How the write barrier works

caml_modify needs to record the references from values in the major heap to the minor heap. The code is straightforward:

#define Modify(fp, val) do{                                                 \
  value _old_ = *(fp);                                                      \
  *(fp) = (val);                                                            \
  if (Is_in_heap (fp)){                                                     \
    if (caml_gc_phase == Phase_mark) caml_darken (_old_, NULL);             \
    if (Is_block (val) && Is_young (val)                                    \
        && ! (Is_block (_old_) && Is_young (_old_))){                       \
      if (caml_ref_table.ptr >= caml_ref_table.limit){                      \
        CAMLassert (caml_ref_table.ptr == caml_ref_table.limit);            \
        caml_realloc_ref_table (&caml_ref_table);                           \
      }                                                                     \
      *caml_ref_table.ptr++ = (fp);                                         \
    }                                                                       \
  }                                                                         \
}while(0)

fp is the block slot where the (suspected) pointer is to be stored. caml_modify first checks if the destination is in the major heap with the Is_in_heap macro I'll come back to in a minute.

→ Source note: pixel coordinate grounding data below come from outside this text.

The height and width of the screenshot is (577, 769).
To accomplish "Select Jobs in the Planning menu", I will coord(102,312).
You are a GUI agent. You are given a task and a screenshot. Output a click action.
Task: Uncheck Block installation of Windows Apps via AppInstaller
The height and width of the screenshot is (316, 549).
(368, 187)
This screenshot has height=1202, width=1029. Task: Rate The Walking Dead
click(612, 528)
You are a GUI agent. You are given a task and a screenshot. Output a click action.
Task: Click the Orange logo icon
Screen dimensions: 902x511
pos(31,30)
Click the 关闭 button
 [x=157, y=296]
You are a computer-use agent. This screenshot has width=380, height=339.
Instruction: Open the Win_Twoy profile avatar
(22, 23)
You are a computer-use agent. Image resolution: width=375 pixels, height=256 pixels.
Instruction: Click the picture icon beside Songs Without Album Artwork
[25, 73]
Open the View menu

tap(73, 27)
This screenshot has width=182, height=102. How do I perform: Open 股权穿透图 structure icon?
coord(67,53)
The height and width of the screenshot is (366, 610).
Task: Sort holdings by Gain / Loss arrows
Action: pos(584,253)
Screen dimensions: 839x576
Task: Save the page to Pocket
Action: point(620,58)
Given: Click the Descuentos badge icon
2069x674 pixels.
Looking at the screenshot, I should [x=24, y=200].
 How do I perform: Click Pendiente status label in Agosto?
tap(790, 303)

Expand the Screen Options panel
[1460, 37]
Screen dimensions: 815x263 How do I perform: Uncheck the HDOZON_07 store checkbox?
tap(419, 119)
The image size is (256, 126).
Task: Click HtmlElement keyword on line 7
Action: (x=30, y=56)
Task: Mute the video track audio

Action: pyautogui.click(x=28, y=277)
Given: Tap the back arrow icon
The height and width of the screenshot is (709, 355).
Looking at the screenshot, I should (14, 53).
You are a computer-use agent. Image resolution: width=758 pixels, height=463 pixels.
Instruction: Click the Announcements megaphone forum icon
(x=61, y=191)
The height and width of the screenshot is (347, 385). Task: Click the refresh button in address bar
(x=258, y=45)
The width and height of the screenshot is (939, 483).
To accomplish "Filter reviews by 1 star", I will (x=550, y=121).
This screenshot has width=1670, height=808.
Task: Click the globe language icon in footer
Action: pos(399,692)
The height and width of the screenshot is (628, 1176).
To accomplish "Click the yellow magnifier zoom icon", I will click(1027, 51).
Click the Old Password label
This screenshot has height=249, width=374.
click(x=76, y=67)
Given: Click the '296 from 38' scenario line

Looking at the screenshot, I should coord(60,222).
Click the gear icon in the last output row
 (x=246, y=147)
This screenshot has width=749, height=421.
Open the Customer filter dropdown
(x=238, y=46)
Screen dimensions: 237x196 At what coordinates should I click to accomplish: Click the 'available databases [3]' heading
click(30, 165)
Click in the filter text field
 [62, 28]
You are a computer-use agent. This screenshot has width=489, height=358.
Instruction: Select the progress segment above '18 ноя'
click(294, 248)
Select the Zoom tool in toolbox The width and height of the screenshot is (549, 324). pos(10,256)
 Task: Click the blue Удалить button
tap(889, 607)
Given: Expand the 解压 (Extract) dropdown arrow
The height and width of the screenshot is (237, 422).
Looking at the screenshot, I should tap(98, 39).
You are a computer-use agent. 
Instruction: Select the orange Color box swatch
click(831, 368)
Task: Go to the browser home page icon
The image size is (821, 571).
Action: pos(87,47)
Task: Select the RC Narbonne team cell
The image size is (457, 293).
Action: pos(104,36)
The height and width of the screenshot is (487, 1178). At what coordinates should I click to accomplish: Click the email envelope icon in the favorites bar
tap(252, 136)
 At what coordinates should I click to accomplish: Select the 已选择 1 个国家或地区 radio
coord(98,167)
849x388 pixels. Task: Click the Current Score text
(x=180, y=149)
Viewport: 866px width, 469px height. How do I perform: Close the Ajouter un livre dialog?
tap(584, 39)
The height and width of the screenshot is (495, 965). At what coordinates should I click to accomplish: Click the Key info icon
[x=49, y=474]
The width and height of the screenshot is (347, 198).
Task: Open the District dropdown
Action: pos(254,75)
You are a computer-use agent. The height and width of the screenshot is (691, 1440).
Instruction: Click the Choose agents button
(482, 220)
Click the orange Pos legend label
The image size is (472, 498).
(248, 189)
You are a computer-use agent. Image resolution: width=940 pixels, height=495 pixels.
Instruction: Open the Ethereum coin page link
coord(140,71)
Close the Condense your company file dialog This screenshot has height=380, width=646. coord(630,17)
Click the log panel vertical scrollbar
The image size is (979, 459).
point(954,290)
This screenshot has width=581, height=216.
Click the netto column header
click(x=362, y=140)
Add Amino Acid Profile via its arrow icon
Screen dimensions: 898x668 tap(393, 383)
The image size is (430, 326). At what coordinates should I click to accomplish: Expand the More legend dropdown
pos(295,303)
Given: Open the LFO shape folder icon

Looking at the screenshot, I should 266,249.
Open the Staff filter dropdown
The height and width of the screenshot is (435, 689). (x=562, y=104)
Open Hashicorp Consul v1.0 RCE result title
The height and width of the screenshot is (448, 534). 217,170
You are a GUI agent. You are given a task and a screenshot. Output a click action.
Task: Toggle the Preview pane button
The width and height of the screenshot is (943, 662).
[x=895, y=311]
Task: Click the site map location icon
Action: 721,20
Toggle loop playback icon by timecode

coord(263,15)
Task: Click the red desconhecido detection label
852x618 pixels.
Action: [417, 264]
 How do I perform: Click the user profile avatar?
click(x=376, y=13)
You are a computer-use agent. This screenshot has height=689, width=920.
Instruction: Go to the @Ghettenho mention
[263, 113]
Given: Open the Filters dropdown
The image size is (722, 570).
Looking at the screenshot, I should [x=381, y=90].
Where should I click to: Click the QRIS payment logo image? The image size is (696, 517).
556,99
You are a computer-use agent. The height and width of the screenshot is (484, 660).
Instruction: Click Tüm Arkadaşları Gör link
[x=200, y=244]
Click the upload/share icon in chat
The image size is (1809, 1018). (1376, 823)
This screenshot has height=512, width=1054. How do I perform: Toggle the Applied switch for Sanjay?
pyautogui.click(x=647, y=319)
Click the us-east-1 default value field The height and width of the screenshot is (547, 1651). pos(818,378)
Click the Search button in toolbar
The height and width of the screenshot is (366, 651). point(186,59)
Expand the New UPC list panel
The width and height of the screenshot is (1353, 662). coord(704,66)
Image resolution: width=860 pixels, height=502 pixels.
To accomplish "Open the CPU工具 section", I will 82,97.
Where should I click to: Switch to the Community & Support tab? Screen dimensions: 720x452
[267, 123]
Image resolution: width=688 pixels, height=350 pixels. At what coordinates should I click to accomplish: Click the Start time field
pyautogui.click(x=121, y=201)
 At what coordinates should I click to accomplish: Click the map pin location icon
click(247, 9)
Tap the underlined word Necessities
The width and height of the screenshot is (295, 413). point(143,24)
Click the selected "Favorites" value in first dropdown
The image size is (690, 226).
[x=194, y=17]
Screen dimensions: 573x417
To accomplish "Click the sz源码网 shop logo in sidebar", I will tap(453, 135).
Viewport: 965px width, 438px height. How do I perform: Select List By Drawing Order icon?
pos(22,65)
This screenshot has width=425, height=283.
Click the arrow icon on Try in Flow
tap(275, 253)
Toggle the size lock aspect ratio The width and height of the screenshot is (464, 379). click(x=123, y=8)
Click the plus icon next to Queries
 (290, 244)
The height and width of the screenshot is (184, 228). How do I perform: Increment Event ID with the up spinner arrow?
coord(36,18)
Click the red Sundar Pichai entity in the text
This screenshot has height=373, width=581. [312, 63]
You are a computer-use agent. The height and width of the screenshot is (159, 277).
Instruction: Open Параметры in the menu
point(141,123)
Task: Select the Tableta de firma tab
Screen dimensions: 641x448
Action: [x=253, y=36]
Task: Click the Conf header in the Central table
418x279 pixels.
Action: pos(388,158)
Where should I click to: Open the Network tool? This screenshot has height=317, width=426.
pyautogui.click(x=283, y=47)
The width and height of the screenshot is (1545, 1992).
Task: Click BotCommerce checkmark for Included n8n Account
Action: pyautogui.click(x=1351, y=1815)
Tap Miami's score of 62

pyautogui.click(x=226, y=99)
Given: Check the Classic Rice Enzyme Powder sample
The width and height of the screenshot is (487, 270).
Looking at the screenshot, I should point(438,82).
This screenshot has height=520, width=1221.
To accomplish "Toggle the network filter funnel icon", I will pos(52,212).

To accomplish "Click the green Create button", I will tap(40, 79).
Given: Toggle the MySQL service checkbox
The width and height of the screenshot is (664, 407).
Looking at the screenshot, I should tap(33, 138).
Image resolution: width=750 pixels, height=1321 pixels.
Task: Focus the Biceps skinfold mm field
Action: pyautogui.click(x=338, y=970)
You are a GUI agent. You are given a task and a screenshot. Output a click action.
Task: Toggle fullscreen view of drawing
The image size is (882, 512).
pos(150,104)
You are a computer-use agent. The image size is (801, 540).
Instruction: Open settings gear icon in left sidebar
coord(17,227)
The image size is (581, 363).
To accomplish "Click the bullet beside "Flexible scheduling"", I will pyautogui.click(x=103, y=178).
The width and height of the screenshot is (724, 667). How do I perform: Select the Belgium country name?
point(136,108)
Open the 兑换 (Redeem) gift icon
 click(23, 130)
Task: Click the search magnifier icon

Is_block(v) is true when v is not an immediate value. There's an interesting piece of logic that tries to avoid recording the same reference twice: if the previous reference _old_ held in fp was to a block in the minor heap, we know it's been already added to the ref table and there's no need to do it again. In the worst case, when updating N times the same slot with values in the minor and the major heap alternatingly, the reference will be recorded N/2 times --- it seems very unlikely this would happen in practice, though, as the ref table is cleared on each minor GC run.

The main problem with the above routine is that Is_in_heap is fairly slow. On 64-bit architectures it involves a lookup in a sparse hash table to see if the corresponding page is being managed by OCaml (on 32 bit, a two-level array is used). The reason why this check cannot just be implemented as a negated "is it in the minor heap" test (two pointer comparisons at most) is that it is possible to have blocks which belong neither to the minor heap nor to the major one --- iow., memory areas not managed by OCaml at all, and which are not to be traversed by the GC.

When we're not in the Phase_mark GC phase, the order of the checks can be altered so the expensive Is_in_heap test is only performed when the the value to be stored resides in the minor heap and the old one didn't before. This way, when the same slot is being updated several times, Is_in_heap will only be used once (with the exception explained above).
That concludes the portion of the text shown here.